Kendati demikian, dia mengatakan pasar obligasi Indonesia memiliki ketahanan yang cukup baik meskipun diterpa berbagai gejolak ekonomi global.
"Namun memang di Indonesia saat ini likuiditas di dalam negeri yang menopang pasar sekarang ini sangat baik likuiditasnya, terutama dari perbankan. Sehingga, walaupun potensi suku bunga global naik, namun ternyata yield kita cenderung menurun, artinya pasar menguat karena ditopang likuiditas di dalam negeri yang sangat baik," katanya.
Sebagai pengingat, The Fed melalui pertemuan Federal Open Market Committee (FOMC) memutuskan mengerek suku bunga acuan sebesar 25 basis poin pada kisaran 5-5,25 persen.
Menurut Ramdhan, investor perlu memperhatikan kenaikan suku bunga, karena akan berimbas langsung dengan yield obligasi.

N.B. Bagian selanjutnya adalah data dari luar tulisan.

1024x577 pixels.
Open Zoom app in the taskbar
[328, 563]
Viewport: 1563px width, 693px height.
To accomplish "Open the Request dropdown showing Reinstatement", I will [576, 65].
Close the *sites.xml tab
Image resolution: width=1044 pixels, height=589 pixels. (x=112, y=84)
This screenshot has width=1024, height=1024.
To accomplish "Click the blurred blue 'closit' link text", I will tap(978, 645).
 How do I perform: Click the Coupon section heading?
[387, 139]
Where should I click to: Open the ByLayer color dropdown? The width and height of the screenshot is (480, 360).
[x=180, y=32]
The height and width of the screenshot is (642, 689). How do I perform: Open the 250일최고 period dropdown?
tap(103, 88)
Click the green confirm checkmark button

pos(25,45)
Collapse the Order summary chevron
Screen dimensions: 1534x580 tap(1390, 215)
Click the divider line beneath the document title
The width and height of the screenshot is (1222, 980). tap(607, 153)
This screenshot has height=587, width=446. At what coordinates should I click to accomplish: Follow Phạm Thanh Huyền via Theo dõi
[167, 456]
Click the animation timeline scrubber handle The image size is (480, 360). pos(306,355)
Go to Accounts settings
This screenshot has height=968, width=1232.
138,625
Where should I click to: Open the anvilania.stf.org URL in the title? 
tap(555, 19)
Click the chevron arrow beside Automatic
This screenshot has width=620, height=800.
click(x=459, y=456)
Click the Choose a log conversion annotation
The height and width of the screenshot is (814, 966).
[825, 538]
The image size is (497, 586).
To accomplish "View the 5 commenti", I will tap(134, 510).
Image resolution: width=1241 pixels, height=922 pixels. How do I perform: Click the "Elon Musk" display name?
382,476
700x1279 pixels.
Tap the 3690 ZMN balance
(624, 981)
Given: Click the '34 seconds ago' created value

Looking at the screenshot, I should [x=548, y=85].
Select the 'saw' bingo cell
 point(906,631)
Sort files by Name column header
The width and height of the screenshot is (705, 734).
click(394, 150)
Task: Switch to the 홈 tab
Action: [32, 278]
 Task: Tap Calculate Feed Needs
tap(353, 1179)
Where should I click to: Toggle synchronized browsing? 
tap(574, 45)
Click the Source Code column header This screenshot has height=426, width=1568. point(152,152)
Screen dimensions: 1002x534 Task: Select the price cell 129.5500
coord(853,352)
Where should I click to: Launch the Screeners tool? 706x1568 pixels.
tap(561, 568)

"Jadi investor perlu mewaspadai maupun mengamati bagaimana perubahan suku bunga yang terjadi di pasar, karena ini akan berkaitan langsung dengan perubahan yield surat berharga yang ada di pasar. Jika suku bunga naik, otomatis ekspektasi terhadap suku bunga yang didapatkan dari obligasi juga meningkat sehingga harganya akan berpotensi untuk turun," kata Ramdhan.
Senada, Director & Chief Investment Officer Fixed Income Manulife Investment Management Ezra Nazula mengatakan pasar SBN Indonesia akan lebih suportif ke depannya dengan ekspektasi pengetatan The Fed telah selesai.
"Dengan ekspektasi The Fed AS telah selesai siklus kenaikan suku bunga nya, dan menguatnya nilai kurs rupiah maka SBN Indonesia lebih suportif kedepannya. Kedepan kondisi pasar SBN akan tetap terjaga dan imbal hasil 10thn bisa turun mengarah 6,25 persen," katanya.
Ezra mengatakan, aset obligasi menjadi pilihan investasi yang menarik ketika siklus suku bunga mencapai puncak, dengan catatan data-data ekonomi AS perlu diperhatikan.
"Yang perlu diperhatikan data-data ekonomi AS yang keluar tidak merubah ekspektasi pasar atas suku bunga. Pada saat siklus suku bunga telah mencapai puncak maka aset obligasi menjadi pilihan menarik," pungkas Ezra.